Introduction
Quoting from wikipedia:
grep
is a command-line utility for searching plain-text data sets for lines that match a regular expression. Its name comes from the ed commandg/re/p
(global / regular expression search / and print), which has the same effect.
Use of grep
has become so ubiquitous that it has found its way into the Oxford dictionary as well. As part of everyday computer usage, the need to search comes up often. It could be finding the right emoji by name on social media, searching your browser bookmarks, locating a particular function in a programming file and so on. Some of these tools have options for refining a search further, like controlling case sensitivity, restricting matches to whole words, using regular expressions, etc.
grep
provides all of the above features and much more when it comes to searching and extracting content from text files. After getting used to grep
, the search features provided by GUI programs feel slower and inadequate.
Installation
If you are on a Unix-like system, you will most likely have some version of grep
already installed. This book is primarily about GNU grep
and also has a chapter on ripgrep
. As there are syntax and feature differences between various implementations, make sure to have these particular commands to follow along the examples presented in this book.
GNU grep
is part of the text creation and manipulation tools and comes by default on GNU/Linux distributions. To install a particular version, visit gnu: grep software. See also release notes for an overview of changes between versions and bug list if you think some command isn't working as expected.

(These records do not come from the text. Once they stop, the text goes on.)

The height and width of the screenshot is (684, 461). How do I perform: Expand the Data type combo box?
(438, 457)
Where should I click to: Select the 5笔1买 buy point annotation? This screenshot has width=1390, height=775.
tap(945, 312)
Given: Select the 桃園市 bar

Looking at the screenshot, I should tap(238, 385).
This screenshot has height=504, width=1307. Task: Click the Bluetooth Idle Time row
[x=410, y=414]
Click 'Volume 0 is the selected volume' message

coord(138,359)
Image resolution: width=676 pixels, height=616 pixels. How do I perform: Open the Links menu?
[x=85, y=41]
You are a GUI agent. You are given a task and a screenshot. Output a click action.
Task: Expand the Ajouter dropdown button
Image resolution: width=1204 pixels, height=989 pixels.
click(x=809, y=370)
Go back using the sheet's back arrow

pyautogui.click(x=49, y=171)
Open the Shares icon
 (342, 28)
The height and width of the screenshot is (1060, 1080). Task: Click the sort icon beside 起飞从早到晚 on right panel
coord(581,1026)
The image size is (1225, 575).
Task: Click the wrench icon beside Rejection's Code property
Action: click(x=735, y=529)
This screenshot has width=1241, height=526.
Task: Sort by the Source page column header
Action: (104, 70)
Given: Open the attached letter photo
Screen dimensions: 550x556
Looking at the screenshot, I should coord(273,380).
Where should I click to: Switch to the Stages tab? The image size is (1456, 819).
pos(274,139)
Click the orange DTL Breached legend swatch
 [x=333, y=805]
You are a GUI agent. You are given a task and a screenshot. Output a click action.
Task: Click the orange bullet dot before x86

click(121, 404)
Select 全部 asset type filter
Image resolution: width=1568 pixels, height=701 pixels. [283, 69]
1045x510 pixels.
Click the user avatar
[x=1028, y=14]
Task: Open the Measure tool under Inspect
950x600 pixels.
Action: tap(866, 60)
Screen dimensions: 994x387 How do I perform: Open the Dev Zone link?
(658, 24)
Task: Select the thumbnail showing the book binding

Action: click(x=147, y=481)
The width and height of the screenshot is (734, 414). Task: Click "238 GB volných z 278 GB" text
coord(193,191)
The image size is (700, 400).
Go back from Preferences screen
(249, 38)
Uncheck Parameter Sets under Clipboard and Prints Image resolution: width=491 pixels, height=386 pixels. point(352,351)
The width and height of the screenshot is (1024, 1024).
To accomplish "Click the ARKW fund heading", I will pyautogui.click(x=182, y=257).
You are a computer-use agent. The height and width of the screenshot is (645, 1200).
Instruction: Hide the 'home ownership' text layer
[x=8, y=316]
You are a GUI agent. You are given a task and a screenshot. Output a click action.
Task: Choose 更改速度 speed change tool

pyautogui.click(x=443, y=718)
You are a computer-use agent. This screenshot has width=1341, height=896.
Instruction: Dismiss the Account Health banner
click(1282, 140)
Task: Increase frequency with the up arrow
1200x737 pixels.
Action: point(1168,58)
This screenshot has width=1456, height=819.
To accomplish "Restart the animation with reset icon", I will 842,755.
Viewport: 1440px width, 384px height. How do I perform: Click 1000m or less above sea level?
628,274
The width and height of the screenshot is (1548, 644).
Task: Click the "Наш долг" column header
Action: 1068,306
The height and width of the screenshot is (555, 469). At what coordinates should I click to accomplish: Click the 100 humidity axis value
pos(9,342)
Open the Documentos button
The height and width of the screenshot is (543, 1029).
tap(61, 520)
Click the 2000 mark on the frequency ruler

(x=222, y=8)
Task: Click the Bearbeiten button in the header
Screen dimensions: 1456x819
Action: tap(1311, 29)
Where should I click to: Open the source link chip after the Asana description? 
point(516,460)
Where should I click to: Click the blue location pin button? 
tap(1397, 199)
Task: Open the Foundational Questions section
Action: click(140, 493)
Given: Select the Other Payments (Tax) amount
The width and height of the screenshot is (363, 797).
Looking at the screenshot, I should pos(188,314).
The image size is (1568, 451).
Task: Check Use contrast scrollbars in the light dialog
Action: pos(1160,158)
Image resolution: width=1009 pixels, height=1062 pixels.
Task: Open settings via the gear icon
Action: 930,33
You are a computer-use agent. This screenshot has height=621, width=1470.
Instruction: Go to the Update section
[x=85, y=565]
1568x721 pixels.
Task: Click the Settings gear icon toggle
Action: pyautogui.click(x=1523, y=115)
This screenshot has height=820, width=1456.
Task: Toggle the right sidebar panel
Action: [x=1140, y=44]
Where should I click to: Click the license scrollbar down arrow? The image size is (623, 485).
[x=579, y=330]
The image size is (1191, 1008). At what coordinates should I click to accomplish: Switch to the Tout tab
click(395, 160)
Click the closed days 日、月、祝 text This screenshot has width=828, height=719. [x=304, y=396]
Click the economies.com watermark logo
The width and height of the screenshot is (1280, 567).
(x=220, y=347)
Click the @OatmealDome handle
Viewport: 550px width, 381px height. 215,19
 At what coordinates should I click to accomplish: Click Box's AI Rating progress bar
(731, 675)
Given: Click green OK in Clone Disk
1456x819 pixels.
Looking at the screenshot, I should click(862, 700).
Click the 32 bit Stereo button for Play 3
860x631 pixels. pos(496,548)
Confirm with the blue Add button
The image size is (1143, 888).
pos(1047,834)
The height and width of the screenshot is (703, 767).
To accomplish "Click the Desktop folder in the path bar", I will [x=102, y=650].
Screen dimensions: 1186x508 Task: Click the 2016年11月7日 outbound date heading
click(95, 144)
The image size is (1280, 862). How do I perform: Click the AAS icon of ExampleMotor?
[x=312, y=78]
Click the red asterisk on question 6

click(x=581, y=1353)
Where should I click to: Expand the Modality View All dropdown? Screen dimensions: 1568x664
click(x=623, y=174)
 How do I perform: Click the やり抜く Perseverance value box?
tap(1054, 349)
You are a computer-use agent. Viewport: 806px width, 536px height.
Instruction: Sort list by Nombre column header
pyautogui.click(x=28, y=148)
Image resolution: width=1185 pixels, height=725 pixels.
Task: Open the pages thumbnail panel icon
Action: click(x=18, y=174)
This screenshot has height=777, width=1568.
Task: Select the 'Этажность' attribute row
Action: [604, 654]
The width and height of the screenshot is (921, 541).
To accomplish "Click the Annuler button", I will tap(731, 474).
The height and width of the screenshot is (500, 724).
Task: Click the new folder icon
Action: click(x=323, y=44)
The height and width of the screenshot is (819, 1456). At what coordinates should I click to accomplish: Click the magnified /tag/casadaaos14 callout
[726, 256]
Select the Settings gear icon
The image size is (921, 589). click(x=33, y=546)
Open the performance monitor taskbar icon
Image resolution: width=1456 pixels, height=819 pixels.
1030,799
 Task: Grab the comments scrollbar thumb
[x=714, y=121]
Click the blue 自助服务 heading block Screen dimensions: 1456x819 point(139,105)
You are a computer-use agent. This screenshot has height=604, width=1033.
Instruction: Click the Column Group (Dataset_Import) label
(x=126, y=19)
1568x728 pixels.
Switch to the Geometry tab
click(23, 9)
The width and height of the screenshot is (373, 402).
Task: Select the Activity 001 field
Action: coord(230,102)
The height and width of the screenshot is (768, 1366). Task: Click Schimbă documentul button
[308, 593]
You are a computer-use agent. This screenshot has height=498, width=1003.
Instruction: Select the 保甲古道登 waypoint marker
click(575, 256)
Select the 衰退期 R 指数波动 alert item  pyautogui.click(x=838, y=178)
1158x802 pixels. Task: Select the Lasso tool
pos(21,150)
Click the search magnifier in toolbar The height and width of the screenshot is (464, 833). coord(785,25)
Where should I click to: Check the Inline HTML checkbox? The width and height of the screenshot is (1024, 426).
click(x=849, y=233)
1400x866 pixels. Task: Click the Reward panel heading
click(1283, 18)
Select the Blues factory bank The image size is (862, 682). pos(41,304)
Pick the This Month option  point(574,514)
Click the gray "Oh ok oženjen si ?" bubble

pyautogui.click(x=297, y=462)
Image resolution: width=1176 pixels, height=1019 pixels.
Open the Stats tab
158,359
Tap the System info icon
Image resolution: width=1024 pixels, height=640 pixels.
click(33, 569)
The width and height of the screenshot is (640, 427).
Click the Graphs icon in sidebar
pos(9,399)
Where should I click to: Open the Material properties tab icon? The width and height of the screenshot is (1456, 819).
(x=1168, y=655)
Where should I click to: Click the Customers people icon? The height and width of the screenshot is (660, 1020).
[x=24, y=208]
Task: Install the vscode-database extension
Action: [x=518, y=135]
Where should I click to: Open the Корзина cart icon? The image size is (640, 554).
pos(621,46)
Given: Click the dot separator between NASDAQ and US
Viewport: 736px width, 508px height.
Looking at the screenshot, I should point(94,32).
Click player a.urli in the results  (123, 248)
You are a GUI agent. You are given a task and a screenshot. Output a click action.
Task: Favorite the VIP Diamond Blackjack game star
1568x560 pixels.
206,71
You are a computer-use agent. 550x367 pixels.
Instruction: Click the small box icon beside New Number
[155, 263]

Sample instructions for compiling the latest version are shown below. You might need to install a PCRE library first, for example sudo apt install libpcre2-dev
.
$ wget https://ftp.gnu.org/gnu/grep/grep-3.10.tar.xz
$ tar -xf grep-3.10.tar.xz
$ cd grep-3.10/
# see https://askubuntu.com/q/237576 if you get compiler not found error
$ ./configure
$ make
$ sudo make install
$ grep -V | head -n1
grep (GNU grep) 3.10
If you are not using a Linux distribution, you may be able to access GNU grep
using an option below:
- Git for Windows — provides a Bash emulation used to run Git from the command line
- Windows Subsystem for Linux — compatibility layer for running Linux binary executables natively on Windows
- brew — Package Manager for macOS (or Linux)
Options overview
It is always good to know where to find documentation. From the command line, you can use man grep
for a short manual and info grep
for the full documentation. I prefer using the online gnu grep manual, which feels much easier to use and navigate.
$ man grep
NAME
grep - print lines that match patterns
SYNOPSIS
grep [OPTION...] PATTERNS [FILE...]
grep [OPTION...] -e PATTERNS ... [FILE...]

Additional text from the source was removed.